A Farewell to Saguaro and Friends

Hello everyone. This is my last blog with EFTA, and it is a bittersweet ending, but I am looking forward to more incredible opportunities. I would love to thank everyone who supported our crew. As the holidays come up, I wanted to take a moment to express my gratitude for the wonderful memories created with new friends. The majestic saguaro cacti will always be a constant reminder of the beauty and magic of this desert landscape, and you all have filled my days with laughter, adventure, and friendship.

Many fun things have happened since last time, such as recording the blown-down Saguaros on the West side. Apparently, it is a thing that happens every predicted one hundred years or so.

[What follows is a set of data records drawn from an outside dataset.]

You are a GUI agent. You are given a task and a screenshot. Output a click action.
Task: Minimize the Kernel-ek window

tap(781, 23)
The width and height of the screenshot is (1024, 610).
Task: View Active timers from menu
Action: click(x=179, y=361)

It is wild to see a Saguaro’s roots and age. They are usually fifty-plus years old and got toppled from a recent storm. It is a bit sad, but something that will happen, especially with this year being one of the worst heats. Did you know that a saguaro’s roots are pretty shallow but can spread as far as they are wide? That surprised me as they can somehow hold thousands of gallons of water. Below is a photo of the biggest uprooted saguaro we ran across. It looks relatively recent, at least within the last months, that it has fallen over. It was more likely in August when the storm happened. According to Keeley, the biological technician for the park, over a thousand saguaros fell. It could not be good for their existence, and it will probably get worse every decade. But, at the same time, the awareness increases with each generation, and we can reverse some of the damage. 

This was at least 24-plus feet; it was pretty huge. You can see the roots I mentioned towards Keeley.